Now, I know some people think this level of introspection is useless, but I am not one of those people, and I have been on a journey of some heavy duty introspection this year. I have been trying to figure out who I am, what I believe, and most importantly, why I believe it. Being a person raised in the Bible belt and taught all my life about the sovereignty and kindness and majesty of God, you have to re-evaluate when so many bad things happen in a row. You just have to. And here, in a letter from 1903, a German poet has summed up the answers I have found so far.
Live the questions.
I have always been one to search for answers. To dissect something. To read about it, study it, make it fit the framework of my understanding so that I can connect it to the rest of my life and knowledge in a meaningful way. But what I am finding is that the universe has no inclination to bend to my will. My living cannot be done in the answers. My living must be done in the questions.
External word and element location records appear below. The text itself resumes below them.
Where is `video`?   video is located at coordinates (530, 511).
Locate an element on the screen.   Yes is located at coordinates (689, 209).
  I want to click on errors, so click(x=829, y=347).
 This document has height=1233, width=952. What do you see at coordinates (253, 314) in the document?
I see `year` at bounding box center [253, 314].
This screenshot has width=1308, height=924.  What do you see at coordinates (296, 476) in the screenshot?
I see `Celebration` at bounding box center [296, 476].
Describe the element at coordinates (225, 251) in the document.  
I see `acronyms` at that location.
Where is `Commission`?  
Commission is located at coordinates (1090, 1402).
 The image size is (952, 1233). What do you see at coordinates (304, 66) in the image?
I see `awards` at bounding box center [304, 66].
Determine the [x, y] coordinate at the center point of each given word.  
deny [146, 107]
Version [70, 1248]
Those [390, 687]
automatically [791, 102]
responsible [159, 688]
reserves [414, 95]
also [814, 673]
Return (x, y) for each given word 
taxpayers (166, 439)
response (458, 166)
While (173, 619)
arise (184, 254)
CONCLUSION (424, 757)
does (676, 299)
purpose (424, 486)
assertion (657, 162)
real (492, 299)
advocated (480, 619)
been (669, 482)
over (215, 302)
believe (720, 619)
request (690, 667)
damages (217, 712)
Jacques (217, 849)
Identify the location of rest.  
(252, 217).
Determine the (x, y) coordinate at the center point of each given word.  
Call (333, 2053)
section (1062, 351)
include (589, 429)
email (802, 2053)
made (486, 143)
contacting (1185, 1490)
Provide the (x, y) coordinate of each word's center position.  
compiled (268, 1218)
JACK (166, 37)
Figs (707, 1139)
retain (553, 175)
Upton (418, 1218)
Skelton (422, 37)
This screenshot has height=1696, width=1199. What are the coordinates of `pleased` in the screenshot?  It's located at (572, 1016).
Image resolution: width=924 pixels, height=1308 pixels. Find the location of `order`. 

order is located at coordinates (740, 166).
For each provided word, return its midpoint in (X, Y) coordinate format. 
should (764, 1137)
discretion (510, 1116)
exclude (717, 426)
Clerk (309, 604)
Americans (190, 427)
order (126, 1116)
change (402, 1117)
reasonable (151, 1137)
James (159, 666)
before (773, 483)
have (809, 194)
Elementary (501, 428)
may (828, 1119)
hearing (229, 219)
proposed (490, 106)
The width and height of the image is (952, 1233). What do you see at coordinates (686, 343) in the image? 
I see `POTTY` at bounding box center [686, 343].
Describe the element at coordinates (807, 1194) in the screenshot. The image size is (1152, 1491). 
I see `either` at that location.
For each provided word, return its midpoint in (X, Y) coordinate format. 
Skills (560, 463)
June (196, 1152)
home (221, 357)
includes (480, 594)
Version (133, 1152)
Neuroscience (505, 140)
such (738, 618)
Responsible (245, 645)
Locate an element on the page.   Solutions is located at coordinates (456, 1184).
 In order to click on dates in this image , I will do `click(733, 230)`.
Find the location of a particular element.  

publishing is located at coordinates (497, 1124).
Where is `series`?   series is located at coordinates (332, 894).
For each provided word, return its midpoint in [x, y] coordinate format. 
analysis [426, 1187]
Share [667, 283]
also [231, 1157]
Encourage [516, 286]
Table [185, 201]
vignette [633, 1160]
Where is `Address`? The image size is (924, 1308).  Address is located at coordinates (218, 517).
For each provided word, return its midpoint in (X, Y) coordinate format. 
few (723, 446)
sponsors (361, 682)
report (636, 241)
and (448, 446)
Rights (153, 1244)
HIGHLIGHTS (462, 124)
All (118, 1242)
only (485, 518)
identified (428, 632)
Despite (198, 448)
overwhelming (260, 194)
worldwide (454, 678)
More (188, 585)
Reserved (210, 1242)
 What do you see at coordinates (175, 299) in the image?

And you know what? This journey, this finding of who I am and what I believe has been lonely and difficult at times. But it has also been and continues to be so much fun. I’m finding that I love my contradictions. I love that my mother was loud and irreverent and also called to such a holy life. That I love that my dad likes numbers and order but also Scooby Doo cartoons. And that maybe I am the best kind of combination of them both. That I love Jesus but somehow have the vocabulary and sense of humor of a 14 year old boy when his parents aren’t watching.




I think all of the best people are walking contradictions, and that unraveling the layers of who we and our loved ones really are is one of life’s greatest gifts. I enjoy catching glimpses of myself and my husband in the day to day interactions of my children. And I love that I have a soft place to land every day when I’m exhausted from my mind racing until it hits a wall.
I am finding that I enjoy living in the questions, because that’s where all the meaningful stuff is. If you’re searching for answers, like me, I wonder if you could take a minute to enjoy the beautiful chaos that is living in the questions. It’s uncomfortable but oh so worth it. And read Rilke. You can pretend I didn’t get the suggestion from Sister Act 2 if it makes you feel smarter. You’re welcome.